§ Exercise instructions
If a line in the entries below includes "swatch", show that line.

[Dataset entries]
━━━━━━━━━━

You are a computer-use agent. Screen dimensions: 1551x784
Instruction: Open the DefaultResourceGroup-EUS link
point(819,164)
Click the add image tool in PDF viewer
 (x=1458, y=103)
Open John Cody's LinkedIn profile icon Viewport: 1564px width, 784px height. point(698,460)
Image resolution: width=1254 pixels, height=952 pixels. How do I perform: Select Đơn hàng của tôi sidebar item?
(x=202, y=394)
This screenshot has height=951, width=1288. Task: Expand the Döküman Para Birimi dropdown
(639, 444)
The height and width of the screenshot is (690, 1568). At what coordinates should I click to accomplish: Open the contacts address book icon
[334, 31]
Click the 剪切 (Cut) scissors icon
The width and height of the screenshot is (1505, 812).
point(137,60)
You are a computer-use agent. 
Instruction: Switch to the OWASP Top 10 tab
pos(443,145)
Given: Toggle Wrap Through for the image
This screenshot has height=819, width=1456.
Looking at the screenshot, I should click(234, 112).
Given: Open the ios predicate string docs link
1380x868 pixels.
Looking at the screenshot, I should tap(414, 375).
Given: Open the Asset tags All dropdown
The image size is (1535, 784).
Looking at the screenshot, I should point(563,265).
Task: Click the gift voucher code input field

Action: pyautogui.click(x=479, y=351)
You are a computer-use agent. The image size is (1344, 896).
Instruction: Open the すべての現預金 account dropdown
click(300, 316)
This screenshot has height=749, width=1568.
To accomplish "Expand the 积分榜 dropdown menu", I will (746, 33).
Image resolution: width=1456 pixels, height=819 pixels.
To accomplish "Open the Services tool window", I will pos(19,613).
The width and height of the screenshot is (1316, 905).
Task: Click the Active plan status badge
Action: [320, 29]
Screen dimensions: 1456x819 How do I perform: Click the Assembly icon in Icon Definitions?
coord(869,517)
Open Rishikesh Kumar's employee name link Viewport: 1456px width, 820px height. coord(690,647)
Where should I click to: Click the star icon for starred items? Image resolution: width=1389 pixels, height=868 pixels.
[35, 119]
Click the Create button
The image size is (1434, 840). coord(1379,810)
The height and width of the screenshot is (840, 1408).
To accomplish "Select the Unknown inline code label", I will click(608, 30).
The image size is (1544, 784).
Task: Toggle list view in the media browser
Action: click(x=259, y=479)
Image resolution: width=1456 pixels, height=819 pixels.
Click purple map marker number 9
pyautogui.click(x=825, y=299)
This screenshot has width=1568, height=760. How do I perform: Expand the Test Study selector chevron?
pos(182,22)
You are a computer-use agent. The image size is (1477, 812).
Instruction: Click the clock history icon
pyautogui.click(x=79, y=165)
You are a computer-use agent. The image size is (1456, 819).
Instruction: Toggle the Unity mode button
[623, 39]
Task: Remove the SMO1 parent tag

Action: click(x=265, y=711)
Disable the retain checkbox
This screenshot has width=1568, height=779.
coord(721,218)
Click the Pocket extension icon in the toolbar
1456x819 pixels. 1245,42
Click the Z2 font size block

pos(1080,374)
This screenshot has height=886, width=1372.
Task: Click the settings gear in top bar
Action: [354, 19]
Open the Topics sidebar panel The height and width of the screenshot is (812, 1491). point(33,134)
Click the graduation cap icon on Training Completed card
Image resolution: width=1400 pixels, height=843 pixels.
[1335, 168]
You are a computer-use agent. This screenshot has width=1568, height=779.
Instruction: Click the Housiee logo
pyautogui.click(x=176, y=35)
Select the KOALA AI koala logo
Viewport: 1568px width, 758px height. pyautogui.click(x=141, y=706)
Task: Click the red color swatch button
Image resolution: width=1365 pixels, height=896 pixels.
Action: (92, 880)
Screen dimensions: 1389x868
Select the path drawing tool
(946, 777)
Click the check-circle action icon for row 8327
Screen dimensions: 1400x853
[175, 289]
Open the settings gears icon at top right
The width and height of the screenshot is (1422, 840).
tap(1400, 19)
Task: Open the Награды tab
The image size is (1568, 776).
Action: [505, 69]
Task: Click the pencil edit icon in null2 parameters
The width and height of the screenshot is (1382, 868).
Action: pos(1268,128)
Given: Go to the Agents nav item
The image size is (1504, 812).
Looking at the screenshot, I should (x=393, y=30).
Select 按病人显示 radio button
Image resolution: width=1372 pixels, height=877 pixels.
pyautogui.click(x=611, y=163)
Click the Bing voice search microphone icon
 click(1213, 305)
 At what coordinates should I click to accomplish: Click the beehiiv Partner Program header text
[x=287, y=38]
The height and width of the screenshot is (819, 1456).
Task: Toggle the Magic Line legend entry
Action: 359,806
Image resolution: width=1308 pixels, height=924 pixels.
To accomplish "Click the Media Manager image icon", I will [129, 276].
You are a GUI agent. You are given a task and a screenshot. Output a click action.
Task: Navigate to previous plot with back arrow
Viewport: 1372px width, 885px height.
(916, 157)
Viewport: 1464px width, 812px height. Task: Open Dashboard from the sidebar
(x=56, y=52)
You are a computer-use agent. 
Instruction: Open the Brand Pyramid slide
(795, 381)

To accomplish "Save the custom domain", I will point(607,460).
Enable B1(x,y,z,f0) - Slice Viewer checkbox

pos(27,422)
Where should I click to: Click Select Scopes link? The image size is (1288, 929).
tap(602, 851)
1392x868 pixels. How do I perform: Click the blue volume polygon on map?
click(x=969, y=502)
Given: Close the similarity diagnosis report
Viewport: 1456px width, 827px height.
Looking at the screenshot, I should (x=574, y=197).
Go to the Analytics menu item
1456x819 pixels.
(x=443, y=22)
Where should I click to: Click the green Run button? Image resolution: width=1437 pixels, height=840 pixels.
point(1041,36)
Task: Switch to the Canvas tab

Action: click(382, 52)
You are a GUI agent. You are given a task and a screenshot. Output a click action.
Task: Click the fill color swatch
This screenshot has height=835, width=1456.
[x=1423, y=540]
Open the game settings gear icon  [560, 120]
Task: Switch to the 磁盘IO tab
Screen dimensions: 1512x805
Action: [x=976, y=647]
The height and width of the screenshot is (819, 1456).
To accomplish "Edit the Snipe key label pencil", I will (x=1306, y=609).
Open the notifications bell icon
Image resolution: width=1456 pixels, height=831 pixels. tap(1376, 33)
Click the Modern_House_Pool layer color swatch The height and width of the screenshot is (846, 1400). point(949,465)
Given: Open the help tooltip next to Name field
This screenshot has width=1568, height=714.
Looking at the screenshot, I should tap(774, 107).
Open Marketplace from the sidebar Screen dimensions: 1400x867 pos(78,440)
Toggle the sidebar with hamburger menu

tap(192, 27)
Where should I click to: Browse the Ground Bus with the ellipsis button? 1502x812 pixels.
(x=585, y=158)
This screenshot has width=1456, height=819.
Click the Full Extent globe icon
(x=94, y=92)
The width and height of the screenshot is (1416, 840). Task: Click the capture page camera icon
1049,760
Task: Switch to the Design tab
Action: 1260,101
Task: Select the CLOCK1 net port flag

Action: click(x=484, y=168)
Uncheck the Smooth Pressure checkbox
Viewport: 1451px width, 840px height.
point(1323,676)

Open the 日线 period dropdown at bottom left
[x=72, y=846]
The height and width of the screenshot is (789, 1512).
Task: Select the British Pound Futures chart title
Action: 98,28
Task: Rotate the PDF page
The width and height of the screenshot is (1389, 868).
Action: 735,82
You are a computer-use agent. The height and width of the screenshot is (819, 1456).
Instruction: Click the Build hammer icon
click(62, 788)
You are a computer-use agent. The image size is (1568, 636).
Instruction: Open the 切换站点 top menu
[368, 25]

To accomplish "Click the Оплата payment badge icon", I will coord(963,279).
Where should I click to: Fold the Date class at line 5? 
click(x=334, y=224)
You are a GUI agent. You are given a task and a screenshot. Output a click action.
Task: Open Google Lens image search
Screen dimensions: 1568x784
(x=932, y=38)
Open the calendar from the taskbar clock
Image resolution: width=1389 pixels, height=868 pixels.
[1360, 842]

━━━━━━━━━━

§ Written response
Task: Click the red color swatch button
Task: Click the fill color swatch
Click the Modern_House_Pool layer color swatch The height and width of the screenshot is (846, 1400). point(949,465)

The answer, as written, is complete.